Print every line of the data word for word.

Extracted information Start Marker

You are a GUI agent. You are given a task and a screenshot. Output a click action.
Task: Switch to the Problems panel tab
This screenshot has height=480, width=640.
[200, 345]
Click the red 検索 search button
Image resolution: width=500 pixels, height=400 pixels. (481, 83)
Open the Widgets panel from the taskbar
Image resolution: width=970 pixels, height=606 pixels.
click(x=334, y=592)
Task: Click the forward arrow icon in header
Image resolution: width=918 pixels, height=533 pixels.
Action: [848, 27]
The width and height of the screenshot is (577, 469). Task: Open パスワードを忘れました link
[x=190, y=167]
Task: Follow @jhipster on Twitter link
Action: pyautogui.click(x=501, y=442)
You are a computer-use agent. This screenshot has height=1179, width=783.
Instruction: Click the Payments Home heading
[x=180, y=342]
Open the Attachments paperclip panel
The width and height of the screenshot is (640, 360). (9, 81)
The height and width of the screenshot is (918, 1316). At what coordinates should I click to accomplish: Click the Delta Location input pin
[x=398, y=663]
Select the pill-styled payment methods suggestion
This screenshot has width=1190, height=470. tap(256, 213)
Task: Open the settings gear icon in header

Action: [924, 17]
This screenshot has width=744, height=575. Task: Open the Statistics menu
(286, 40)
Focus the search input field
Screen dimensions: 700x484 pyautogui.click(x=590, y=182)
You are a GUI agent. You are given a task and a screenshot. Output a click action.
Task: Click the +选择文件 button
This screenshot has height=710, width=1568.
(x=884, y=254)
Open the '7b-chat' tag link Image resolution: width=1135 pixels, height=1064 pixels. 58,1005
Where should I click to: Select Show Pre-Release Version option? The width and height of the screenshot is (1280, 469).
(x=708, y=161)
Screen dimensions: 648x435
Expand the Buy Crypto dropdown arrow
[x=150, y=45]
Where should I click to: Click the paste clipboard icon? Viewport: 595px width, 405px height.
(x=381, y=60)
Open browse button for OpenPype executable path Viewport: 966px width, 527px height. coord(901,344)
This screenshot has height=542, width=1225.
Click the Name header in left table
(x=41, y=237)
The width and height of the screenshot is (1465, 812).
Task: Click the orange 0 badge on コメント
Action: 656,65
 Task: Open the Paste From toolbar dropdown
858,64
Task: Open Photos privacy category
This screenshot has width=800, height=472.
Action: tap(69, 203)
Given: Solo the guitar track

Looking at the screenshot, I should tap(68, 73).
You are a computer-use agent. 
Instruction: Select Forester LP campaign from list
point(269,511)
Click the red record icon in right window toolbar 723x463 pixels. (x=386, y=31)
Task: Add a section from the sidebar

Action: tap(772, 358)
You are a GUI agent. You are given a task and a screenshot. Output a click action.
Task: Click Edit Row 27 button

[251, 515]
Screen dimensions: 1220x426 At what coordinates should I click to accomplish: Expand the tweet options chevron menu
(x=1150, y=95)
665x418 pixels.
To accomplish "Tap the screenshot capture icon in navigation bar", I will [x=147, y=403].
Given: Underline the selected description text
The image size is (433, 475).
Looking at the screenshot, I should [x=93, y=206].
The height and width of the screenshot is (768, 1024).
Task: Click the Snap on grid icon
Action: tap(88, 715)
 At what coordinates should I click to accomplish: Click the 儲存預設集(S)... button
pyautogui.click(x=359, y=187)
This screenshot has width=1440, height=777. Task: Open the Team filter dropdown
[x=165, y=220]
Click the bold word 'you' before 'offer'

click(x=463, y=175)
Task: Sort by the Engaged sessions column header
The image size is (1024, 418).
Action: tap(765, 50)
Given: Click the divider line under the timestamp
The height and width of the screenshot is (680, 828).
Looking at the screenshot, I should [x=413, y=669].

Extracted information End Marker

Task solution:
You are a GUI agent. You are given a task and a screenshot. Output a click action.
Task: Switch to the Problems panel tab
This screenshot has height=480, width=640.
[200, 345]
Click the red 検索 search button
Image resolution: width=500 pixels, height=400 pixels. (481, 83)
Open the Widgets panel from the taskbar
Image resolution: width=970 pixels, height=606 pixels.
click(x=334, y=592)
Task: Click the forward arrow icon in header
Image resolution: width=918 pixels, height=533 pixels.
Action: [848, 27]
The width and height of the screenshot is (577, 469). Task: Open パスワードを忘れました link
[x=190, y=167]
Task: Follow @jhipster on Twitter link
Action: pyautogui.click(x=501, y=442)
You are a computer-use agent. This screenshot has height=1179, width=783.
Instruction: Click the Payments Home heading
[x=180, y=342]
Open the Attachments paperclip panel
The width and height of the screenshot is (640, 360). (9, 81)
The height and width of the screenshot is (918, 1316). At what coordinates should I click to accomplish: Click the Delta Location input pin
[x=398, y=663]
Select the pill-styled payment methods suggestion
This screenshot has width=1190, height=470. tap(256, 213)
Task: Open the settings gear icon in header

Action: [924, 17]
This screenshot has width=744, height=575. Task: Open the Statistics menu
(286, 40)
Focus the search input field
Screen dimensions: 700x484 pyautogui.click(x=590, y=182)
You are a GUI agent. You are given a task and a screenshot. Output a click action.
Task: Click the +选择文件 button
This screenshot has height=710, width=1568.
(x=884, y=254)
Open the '7b-chat' tag link Image resolution: width=1135 pixels, height=1064 pixels. 58,1005
Where should I click to: Select Show Pre-Release Version option? The width and height of the screenshot is (1280, 469).
(x=708, y=161)
Screen dimensions: 648x435
Expand the Buy Crypto dropdown arrow
[x=150, y=45]
Where should I click to: Click the paste clipboard icon? Viewport: 595px width, 405px height.
(x=381, y=60)
Open browse button for OpenPype executable path Viewport: 966px width, 527px height. coord(901,344)
This screenshot has height=542, width=1225.
Click the Name header in left table
(x=41, y=237)
The width and height of the screenshot is (1465, 812).
Task: Click the orange 0 badge on コメント
Action: 656,65
 Task: Open the Paste From toolbar dropdown
858,64
Task: Open Photos privacy category
This screenshot has width=800, height=472.
Action: tap(69, 203)
Given: Solo the guitar track

Looking at the screenshot, I should tap(68, 73).
You are a computer-use agent. 
Instruction: Select Forester LP campaign from list
point(269,511)
Click the red record icon in right window toolbar 723x463 pixels. (x=386, y=31)
Task: Add a section from the sidebar

Action: tap(772, 358)
You are a GUI agent. You are given a task and a screenshot. Output a click action.
Task: Click Edit Row 27 button

[251, 515]
Screen dimensions: 1220x426 At what coordinates should I click to accomplish: Expand the tweet options chevron menu
(x=1150, y=95)
665x418 pixels.
To accomplish "Tap the screenshot capture icon in navigation bar", I will [x=147, y=403].
Given: Underline the selected description text
The image size is (433, 475).
Looking at the screenshot, I should [x=93, y=206].
The height and width of the screenshot is (768, 1024).
Task: Click the Snap on grid icon
Action: tap(88, 715)
 At what coordinates should I click to accomplish: Click the 儲存預設集(S)... button
pyautogui.click(x=359, y=187)
This screenshot has width=1440, height=777. Task: Open the Team filter dropdown
[x=165, y=220]
Click the bold word 'you' before 'offer'

click(x=463, y=175)
Task: Sort by the Engaged sessions column header
The image size is (1024, 418).
Action: tap(765, 50)
Given: Click the divider line under the timestamp
The height and width of the screenshot is (680, 828).
Looking at the screenshot, I should [x=413, y=669].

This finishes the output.